WORK TASK 1 => According to the article on Stephen Blaney's parole below, which senders did the letters Blaney forged in custody claim to come from? List them all.
WORK TASK 2 => In the article on Stephen Blaney's parole below, how long must Blaney wait before he can seek parole again?
START SOURCE DOCUMENT
PEABODY — Fifteen years ago, a Salem Superior Court judge made a prediction about Stephen Blaney, whom he was sentencing for the latest in a life of armed holdups and other crimes.
“It is clear Mr. Blaney will go on committing crime for as long as he is able to,” Judge Howard Whitehead said in 1998, just before sentencing Blaney, who has a record dating to 1961, to a life term for the armed holdup of Tremont Pharmacy in Peabody.
The judge’s remarks were prescient. While in custody, Blaney has forged letters purporting to be from the district attorney’s office, the governor and the Parole Board, authorizing his release from prison, according to officials. He’s also tried to apply for Social Security benefits and for financial assistance from charitable organizations, in some cases using the names of other inmates, officials say.
So, when Blaney, now 70, applied for parole last month, it didn’t take long for the Parole Board to reject his request.
In a decision issued earlier this month, the board unanimously found that Blaney, originally from Lynn, “has made no effort to reform his criminal thinking and behavior” and would almost certainly offend again if released.
By the time Blaney walked into Tremont Pharmacy carrying a toy handgun painted black to look more realistic, then fled and hid in the bulkhead of a nearby home, he’d already racked up four prior armed robbery convictions and a long list other crimes, including convictions for rape and contributing to the delinquency of a minor, a result of his inviting teenage boys to his home to consume alcohol in 1992. He has been charged in nearly 60 different cases.
During his current prison term, Blaney has amassed a record of 88 disciplinary reports, including the forgery allegations. Blaney, prosecutors say, went to elaborate lengths to obtain official stationery from those agencies, then altered the original correspondence to make his claims that he was supposed to be released.
According to a letter in opposition to parole submitted by the Essex District Attorney’s office, Blaney has also repeatedly threatened fellow inmates, tried to steal their identities and frequently uses the contents of his colostomy bag to harass staff.
Blaney denied many of the allegations but admitted writing to Social Security, claiming afterward, “I didn’t know I couldn’t get Social Security in prison.”
Blaney, who is serving his time at Bridgewater State Hospital, won’t be allowed to seek parole again for five years.
END SOURCE DOCUMENT
START SOURCE INFORMATION
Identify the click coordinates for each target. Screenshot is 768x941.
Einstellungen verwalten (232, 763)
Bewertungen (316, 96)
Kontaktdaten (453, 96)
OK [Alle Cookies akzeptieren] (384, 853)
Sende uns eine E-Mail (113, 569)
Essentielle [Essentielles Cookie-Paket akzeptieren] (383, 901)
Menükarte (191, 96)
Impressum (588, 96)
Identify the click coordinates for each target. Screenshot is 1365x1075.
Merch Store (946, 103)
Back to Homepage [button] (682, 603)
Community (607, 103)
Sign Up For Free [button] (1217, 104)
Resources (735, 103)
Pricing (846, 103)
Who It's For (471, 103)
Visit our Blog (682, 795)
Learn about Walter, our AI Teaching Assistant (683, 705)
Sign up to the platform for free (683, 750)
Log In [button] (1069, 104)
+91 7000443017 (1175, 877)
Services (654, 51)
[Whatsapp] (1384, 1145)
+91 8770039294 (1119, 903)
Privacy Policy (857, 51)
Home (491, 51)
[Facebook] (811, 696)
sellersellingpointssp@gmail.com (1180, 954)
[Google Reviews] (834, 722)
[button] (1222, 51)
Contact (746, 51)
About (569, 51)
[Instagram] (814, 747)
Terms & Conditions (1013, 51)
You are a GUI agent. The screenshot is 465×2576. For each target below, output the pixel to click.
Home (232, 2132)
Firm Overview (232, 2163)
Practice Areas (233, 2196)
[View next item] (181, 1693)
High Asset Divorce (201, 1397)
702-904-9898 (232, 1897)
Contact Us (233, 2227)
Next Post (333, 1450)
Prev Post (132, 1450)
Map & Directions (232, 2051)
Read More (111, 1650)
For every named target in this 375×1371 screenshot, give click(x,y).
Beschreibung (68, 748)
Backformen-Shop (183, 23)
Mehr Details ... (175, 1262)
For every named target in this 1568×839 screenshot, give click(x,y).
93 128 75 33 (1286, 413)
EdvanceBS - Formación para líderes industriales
END SOURCE INFORMATION
OUTPUT 1 =>
- The district attorney's office
- The governor
- The Parole Board

OUTPUT 2 => Five years.